Although the pair were teamed for TV only five years ago, their relationship goes back 20 years, when John was a chef working in London kitchens and Gregg was selling fruit and veg. Gregg was John's fruit and veg man when John was sous-chef at Quaglino's in the heady, un-credit-crunched Nineties. "It turned over 10 million a year, that place," says John. I ask if there are any foods they don't like. Gregg says he's not fond of coriander. "It always tastes to me like the smell of cat's pee." John does not like oranges. "My father had an orange-juice factory. Just the smell of oranges ... blagghhh." Gregg also says he cannot eat "ginger minge" but I think we'll skip over that, if it's all the same to you. Are we skipped? Excellent.
I go to add the parsley to the pan, which would have been a good idea, had it not made them both so cross. "Why are you doing that?" asks John. "Whoa," says Gregg. "Woody herbs like thyme and rosemary go in first. Leafy ones like parsley and basil don't go in till right at the end." I go to add lemon. "Whoa," says Gregg. "Lemon goes bitter if you cook it." "Right at the end?" I ask. "Good gal," he says. They ask if I'd thought of adding anchovies? Of course, I say. And capers? I was just about to, I say. This dish would be rubbish without capers. I put the pan on for the tuna, and make to season it. This makes them mad, too. "Oil first, or the salt will leach the moisture out," says John. (Again, who knew?)
"Were your mothers good cooks?" I ask. Gregg says his mother wasn't. "I love her dearly," he says, "but her food was not good. The difference between her chilli and her curry was a tin of kidney beans." John's stepmother doesn't sound like she was up to much, either. "She used to make curries with pineapple in them, and desiccated coconut and sultanas. It was really very nasty." Would you ever eat dog, I ask. "It would depend on the culture," says John. "If I were somewhere that ate dog, and they served it, I would give it a go." Gregg, have you ever eaten dog? "Never. Although I've been out with a few." Shall we skip again? Yes, let's.
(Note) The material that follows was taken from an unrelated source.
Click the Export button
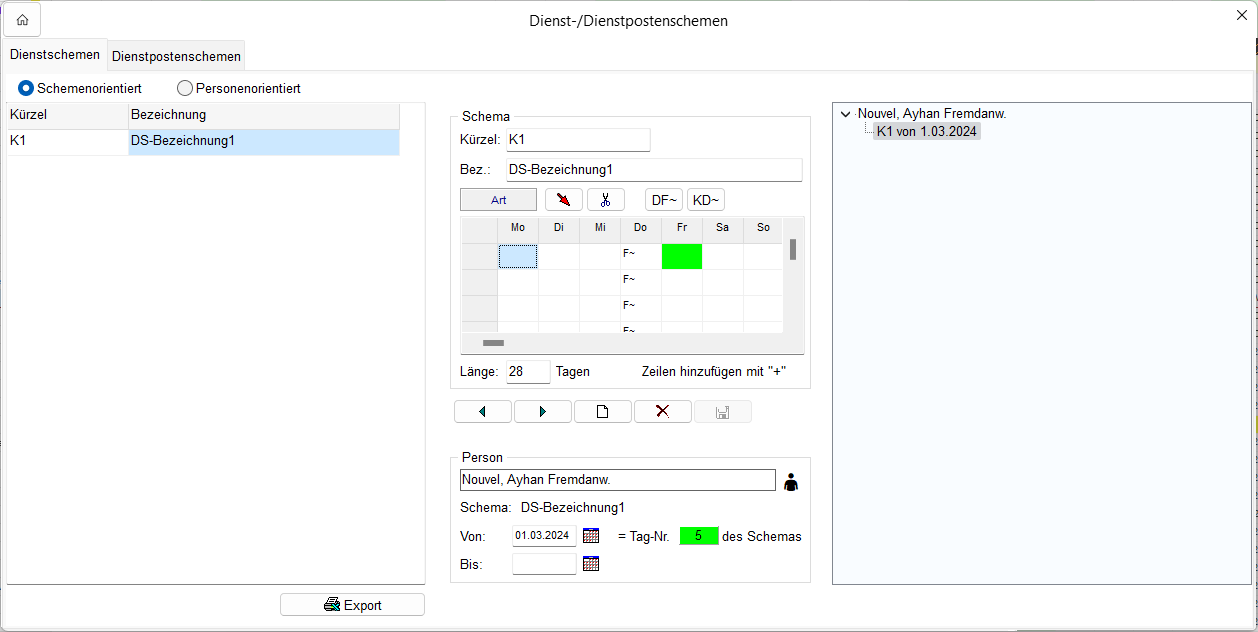 pos(352,605)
I serve up. The tuna does look juicy, probably because John took over and cooked it. (In my time, I have served up tuna that looks and tastes like the dried-out bottom of shoe.) John lifts a forkful to his mouth. He says: "Nice salty capers, fresh herbs on top, well cooked piece of fish, probably could do with a little more seasoning, but it's very good. Very good." Gregg, who does not lift a forkful to his mouth, but just sort of puts his head in the plate, says shoutily: "THAT SAUCE IS FANTASTIC! Well-seasoned, sharp bits of caper, chilli heat at the back..." "DO YOU," I shout back, "WANT TO MARRY IT?" "I DO!" he replies. Well. Fancy.
I did OK, I think, and am quite chuffed. Will I get my cooking mojo back? Unlikely, probably, although, who knows? Next time my husband announces he's asked some people over for dinner, maybe I won't feel like stabbing him through the heart and then jumping all over his body. And today has been kind of fun although, of course, I couldn't have done it without Dominick. If you ever see a man sitting on a bench reading a newspaper with two eye-holes cut out of it ... that's him. You can be sure of it.